[PATCH net] bnxt_en: fix out-of-bounds write in bnxt_alloc_vf_resources()

[Junrui Luo]

bnxt_alloc_vf_resources() derives the number of DMA pages for VF HWRM
command buffers from num_vfs and stores them in the fixed-size arrays
hwrm_cmd_req_addr[4] and hwrm_cmd_req_dma_addr[4]. The vf_event_bmap
bitmap is similarly fixed at 128 bits.

If num_vfs exceeds 128, the allocation loop writes past the arrays,
corrupting adjacent fields in bnxt_pf_info.

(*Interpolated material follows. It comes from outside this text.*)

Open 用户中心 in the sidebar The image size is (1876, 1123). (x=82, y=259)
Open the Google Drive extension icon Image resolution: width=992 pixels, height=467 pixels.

Add BNXT_MAX_VFS to cap num_vfs at 128, matching the existing array and
bitmap capacity.

Fixes: c0c050c58d84 ("bnxt_en: New Broadcom ethernet driver.")
Reported-by: Yuhao Jiang <danisjiang@xxxxxxxxx>
Cc: stable@xxxxxxxxxxxxxxx
Signed-off-by: Junrui Luo <moonafterrain@xxxxxxxxxxx>
---
 drivers/net/ethernet/broadcom/bnxt/bnxt.h       | 2 ++
 drivers/net/ethernet/broadcom/bnxt/bnxt_sriov.c | 6 ++++++
 2 files changed, 8 insertions(+)

diff --git a/drivers/net/ethernet/broadcom/bnxt/bnxt.h b/drivers/net/ethernet/broadcom/bnxt/bnxt.h
index a97d651130df..cee67ca2955d 100644
--- a/drivers/net/ethernet/broadcom/bnxt/bnxt.h
+++ b/drivers/net/ethernet/broadcom/bnxt/bnxt.h
@@ -1398,6 +1398,8 @@ struct bnxt_vf_info {
 };
 #endif
 
+#define BNXT_MAX_VFS	128
+
 struct bnxt_pf_info {
 #define BNXT_FIRST_PF_FID	1
 #define BNXT_FIRST_VF_FID	128
diff --git a/drivers/net/ethernet/broadcom/bnxt/bnxt_sriov.c b/drivers/net/ethernet/broadcom/bnxt/bnxt_sriov.c
index 7f9829287c49..18ac0aaf4166 100644
--- a/drivers/net/ethernet/broadcom/bnxt/bnxt_sriov.c
+++ b/drivers/net/ethernet/broadcom/bnxt/bnxt_sriov.c
@@ -459,6 +459,12 @@ static int bnxt_alloc_vf_resources(struct bnxt *bp, int num_vfs)
 	struct pci_dev *pdev = bp->pdev;
 	u32 nr_pages, size, i, j, k = 0;
 
+	if (num_vfs > BNXT_MAX_VFS) {
+		netdev_warn(bp->dev, "Too many VFs (%d), max is %d\n",
+			    num_vfs, BNXT_MAX_VFS);
+		return -EINVAL;
+	}
+
 	bp->pf.vf = kzalloc_objs(struct bnxt_vf_info, num_vfs);
 	if (!bp->pf.vf)
 		return -ENOMEM;

---
base-commit: c369299895a591d96745d6492d4888259b004a9e
change-id: 20260331-fixes-ee2efcc963a3

Best regards,
-- 
Junrui Luo <moonafterrain@xxxxxxxxxxx>